Patients and officials check out a hand hygiene station at the Health Sciences Centre on Monday. (Jeff Stapleton/CBC)

The Winnipeg Regional Health Authority has launched an aggressive education campaign reminding health-care providers to wash their hands frequently and properly.

The WRHA launched the hand hygiene campaign on Monday as part of its ongoing effort to protect patients by increasing the frequency of hand-washing among health-care staff.

An internal audit last fallfound that only 48 per cent of doctors, nurses and other health-care professionals at Winnipeg's largest hospital, the Health Sciences Centre, were washing their hands.

The numbers varied at other hospitals but officials said overall, staff were not washing their hands as often as they should be.

Arlene Wilgosh, the health authority's president and chief executive officer, conceded that health-care workers scored poorly back then, but officials are trying to get the message out.

"A lot of work has happened since the fall and our numbers are showing improvement some dramatic improvement in some situations," she said Monday.

"But we need to get that improvement across the system, and we need to make it consistent."

Wilgosh said patients should not be afraid to ask if their health-care providers have not washed their hands before examining them.

She added that there will be consequences for staff members who regularly don't follow proper hand hygiene.

"For people that routinely, consistently even after they've gone through a progressive disciplinary process if they're not following the proper hand hygiene, we'll be having discussions with their regulatory colleges," Wilgosh said.

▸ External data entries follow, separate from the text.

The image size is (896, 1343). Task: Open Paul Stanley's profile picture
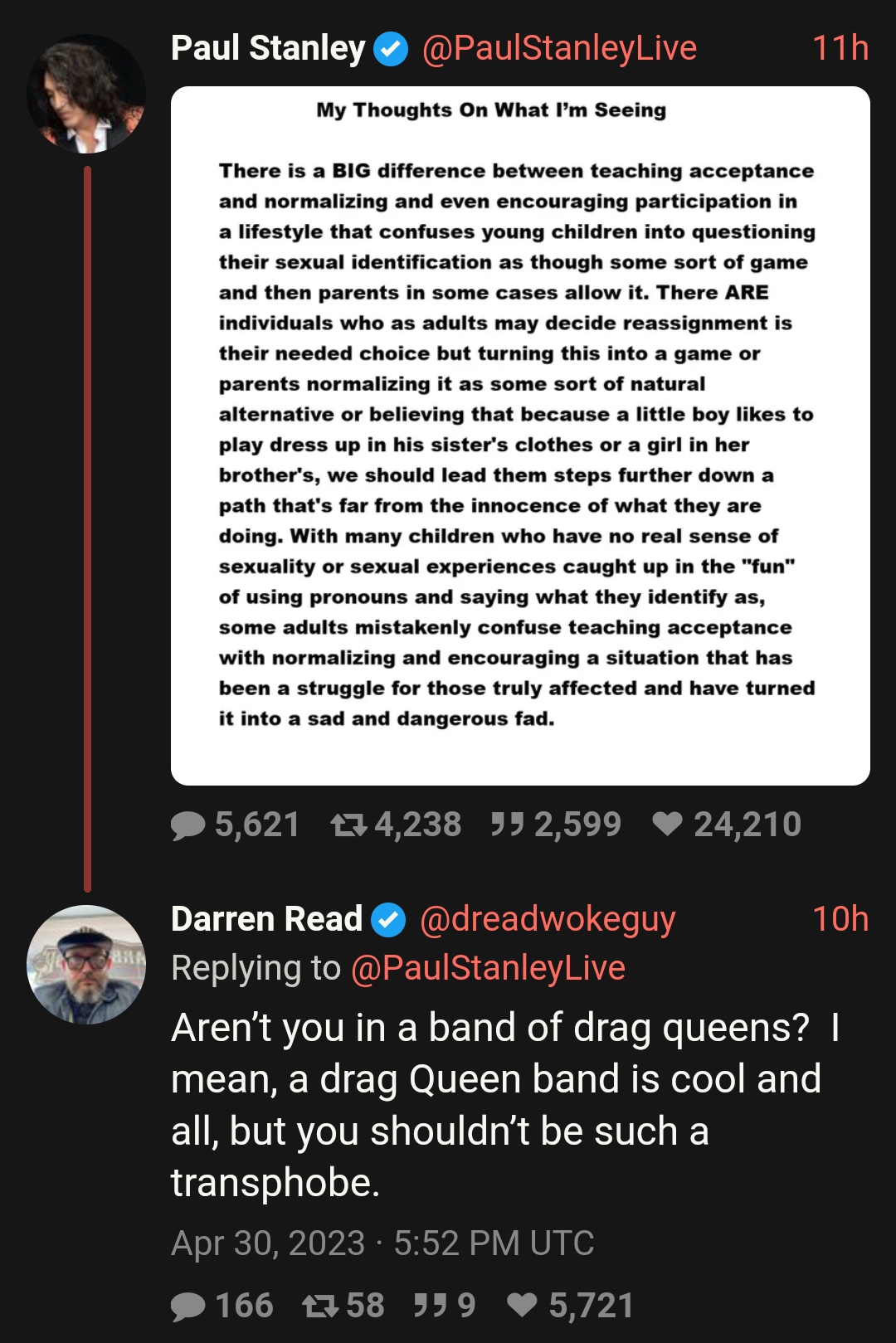86,94
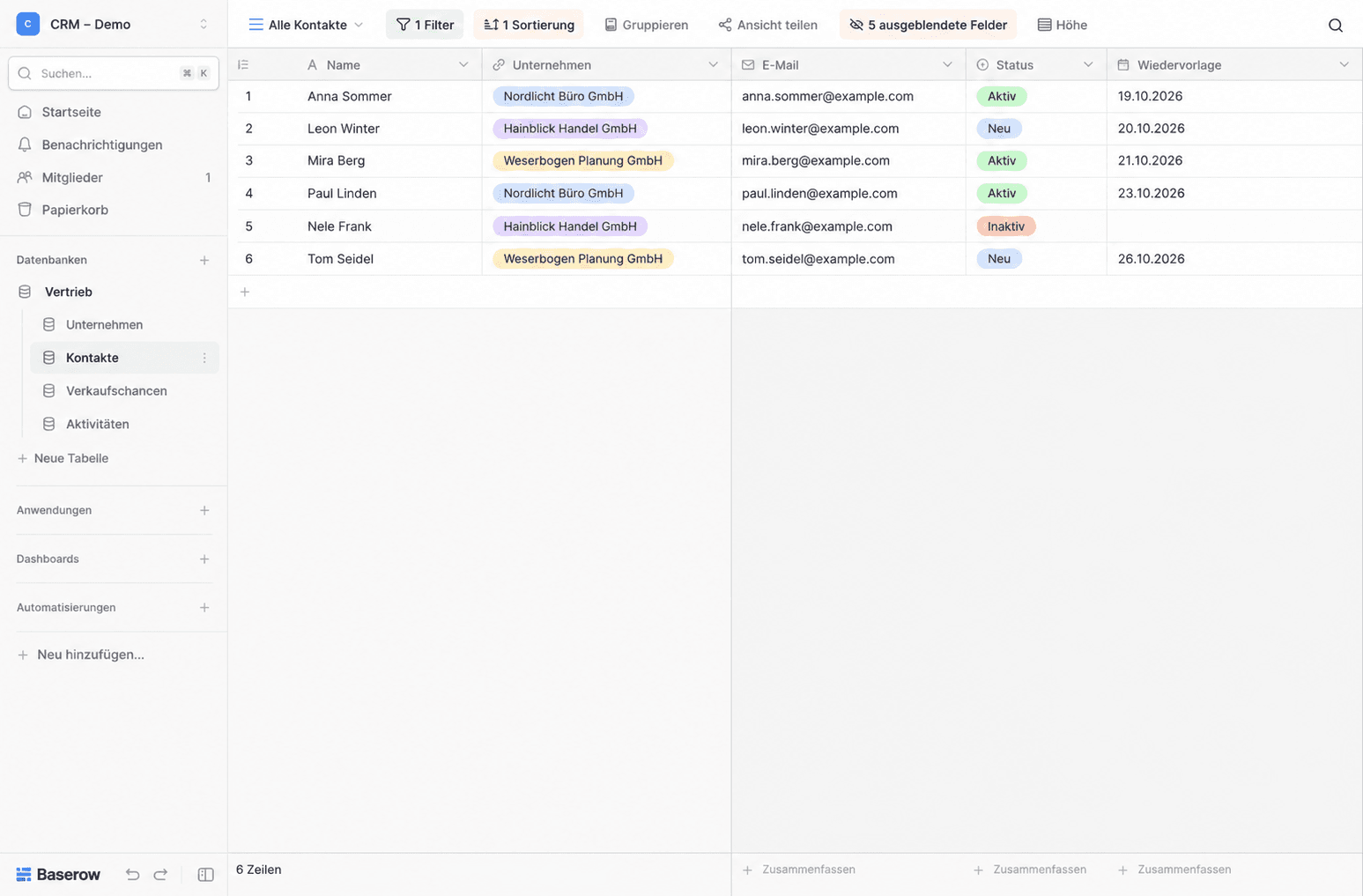Open the 5 ausgeblendete Felder visibility menu
Image resolution: width=1363 pixels, height=896 pixels.
928,25
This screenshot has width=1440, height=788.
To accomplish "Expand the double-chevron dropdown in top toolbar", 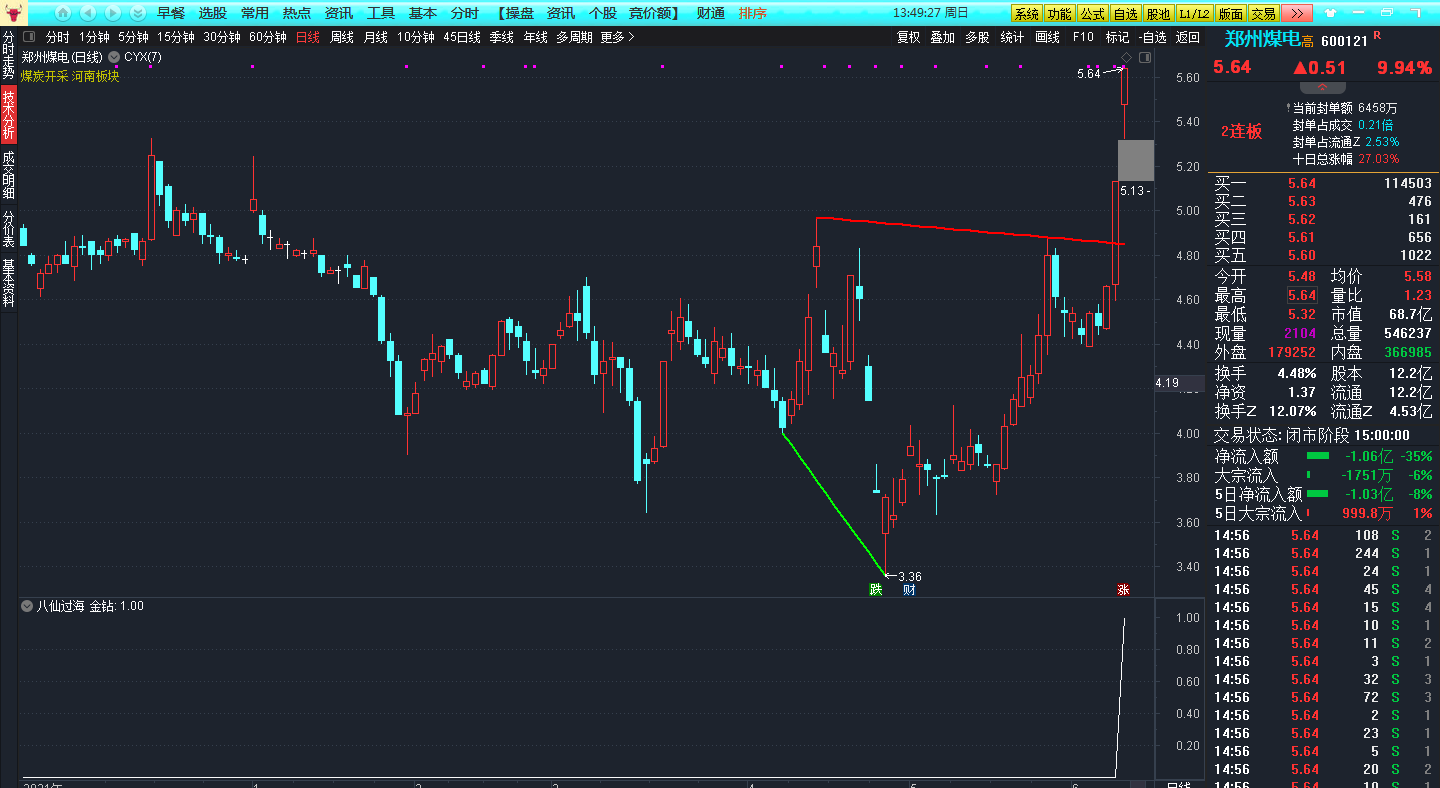I will coord(137,13).
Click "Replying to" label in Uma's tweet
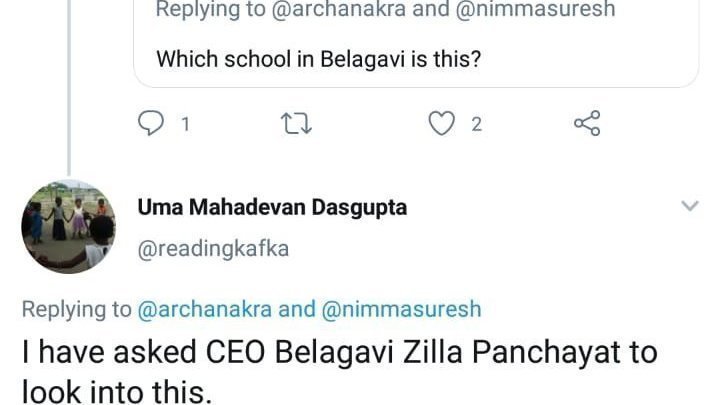 point(76,309)
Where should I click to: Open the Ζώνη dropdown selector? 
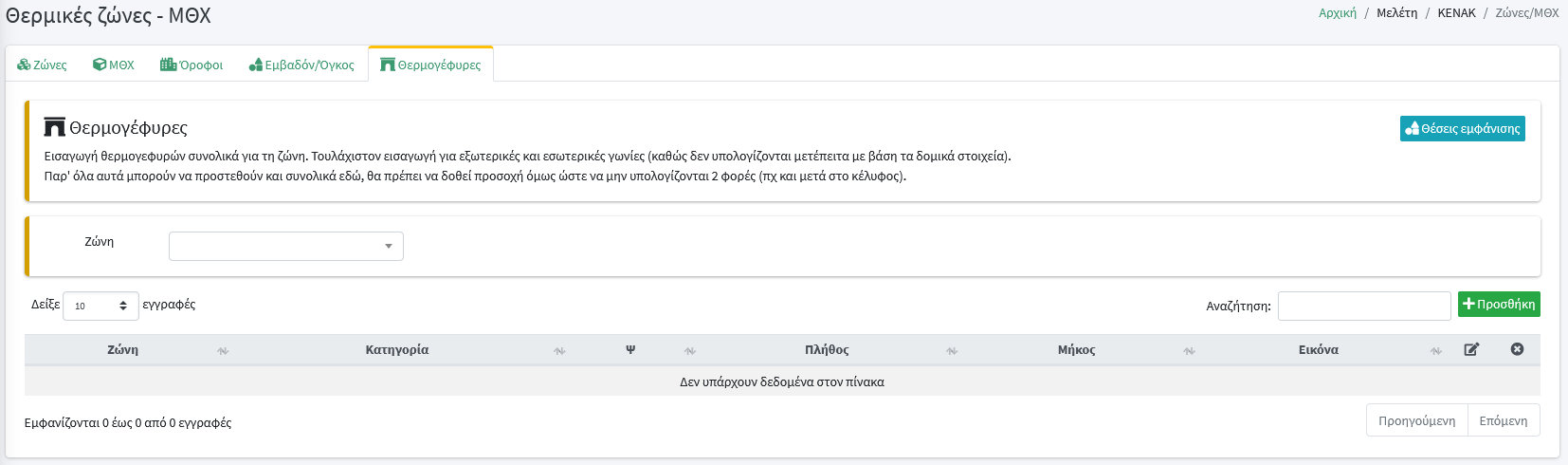click(x=286, y=246)

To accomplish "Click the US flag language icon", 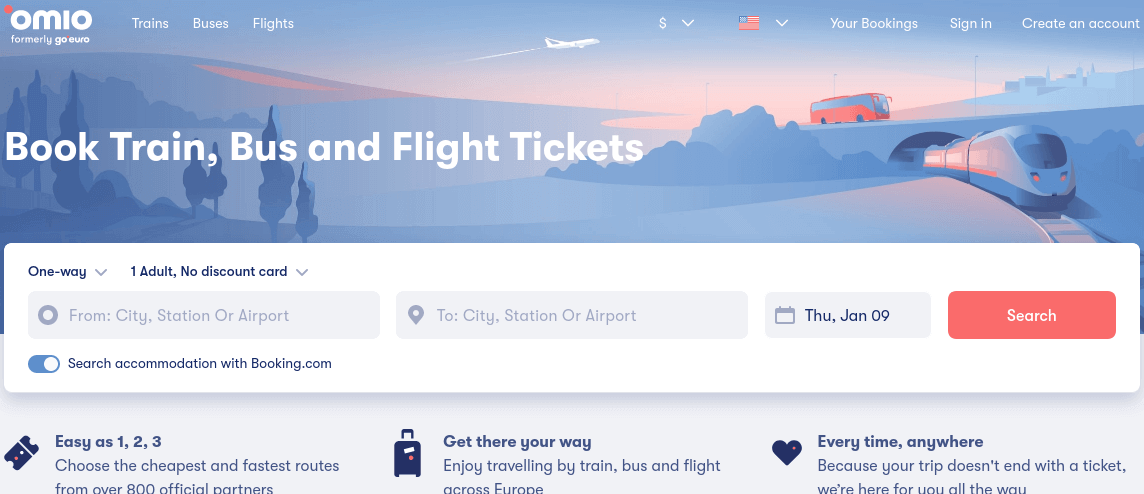I will (x=749, y=23).
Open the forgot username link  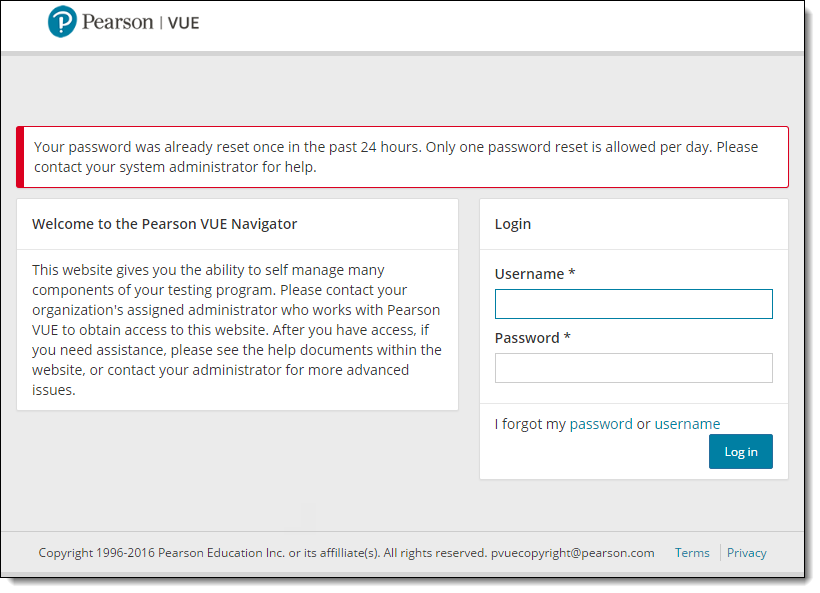coord(687,424)
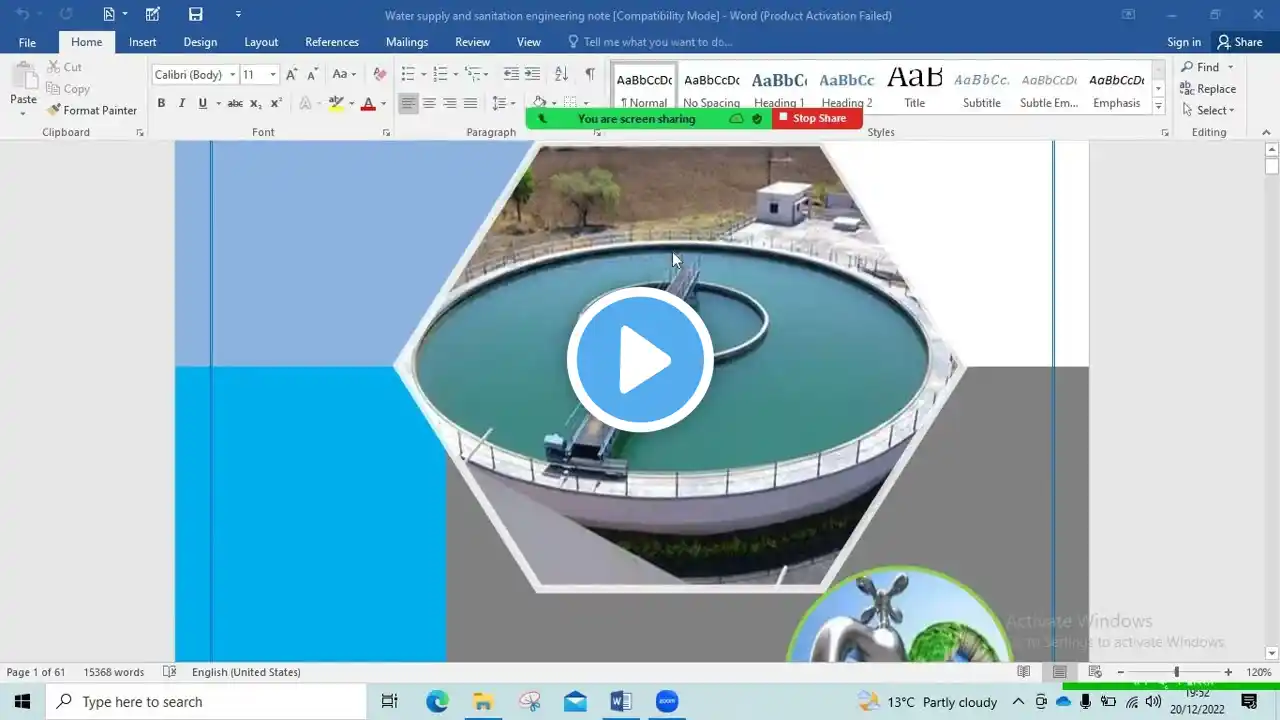Image resolution: width=1280 pixels, height=720 pixels.
Task: Select the Center alignment icon
Action: click(429, 103)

The WRHA provided some figures about hand hygiene:

  • Health-care associated infections are the fourth-leading cause of death,surpassed only by cancer, heart disease and stroke.
  • One in every nine patients admitted to a Canadian hospital develops a health-care associated infection, making it the most common serious complication of hospitalization.
  • There's an estimated 220,000 cases of health-care associated infections in Canada every year, resulting in between 8,000 and 12,000 deaths.
  • The hand hygiene rate is generally at 40 per cent, but increasing that rate by 20 per cent can lead to a 40 per cent reduction in health-care associated infections.